BERLIN- Germany's CureVac, which is gearing up to publish results of a key COVID-19 vaccine trial, said U.S. export restrictions on key materials are making it impossible to predict its short-term supply ramp-up in Europe.

"Due to the Defense Production Act we are not getting certain goods out of the USA," CureVac Chief Executive Franz-Werner Haas told weekly Der Spiegel.

The Defense Production Act is a decades old U.S. law that gives federal agencies the power to prioritize procurement orders related to national defence, but it has also widely been used in non-military crises such as natural disasters.

"We are not getting all the materials that we need," he was quoted as saying.

"At times we live from hand to mouth. That makes it hard to build up a stockpile," Haas said, when asked how much the company would be able to deliver during the summer months.

He added that items in short supply include special plastic containers and nucleotides, which are the chemical building blocks that make up the genetic code in the vaccine's active ingredient, the so-called messenger RNA.
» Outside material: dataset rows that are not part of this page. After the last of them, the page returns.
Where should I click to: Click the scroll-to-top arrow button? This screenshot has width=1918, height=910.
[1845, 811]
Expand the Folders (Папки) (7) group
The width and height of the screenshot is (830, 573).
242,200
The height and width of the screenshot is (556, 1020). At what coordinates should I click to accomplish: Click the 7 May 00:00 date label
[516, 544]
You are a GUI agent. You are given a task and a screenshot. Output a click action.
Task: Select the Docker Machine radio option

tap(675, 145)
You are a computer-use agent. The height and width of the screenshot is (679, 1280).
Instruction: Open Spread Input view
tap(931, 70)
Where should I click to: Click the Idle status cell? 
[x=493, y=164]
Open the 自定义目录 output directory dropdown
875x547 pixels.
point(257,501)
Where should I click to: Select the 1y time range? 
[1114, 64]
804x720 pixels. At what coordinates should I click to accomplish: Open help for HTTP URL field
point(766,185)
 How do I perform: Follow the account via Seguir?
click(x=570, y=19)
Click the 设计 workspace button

Unlike rival German vaccine developer BioNTech, which struck a partnership with pharma giant Pfizer, CureVac has not teamed up with a U.S. partner. BioNTech and Pfizer continue to increase global production and have not cited the Defense Production Act as a hindrance. 

As CureVac's only major supply deals, the European Union in November last year secured up to 405 million doses of the immunisation. 

Nasdaq-listed CureVac, which is backed by investors Dietmar Hopp, GlaxoSmithKline as well as the German government, has said it aims to produce up to 300 million doses of the vaccine in 2021 and up to 1 billion in 2022.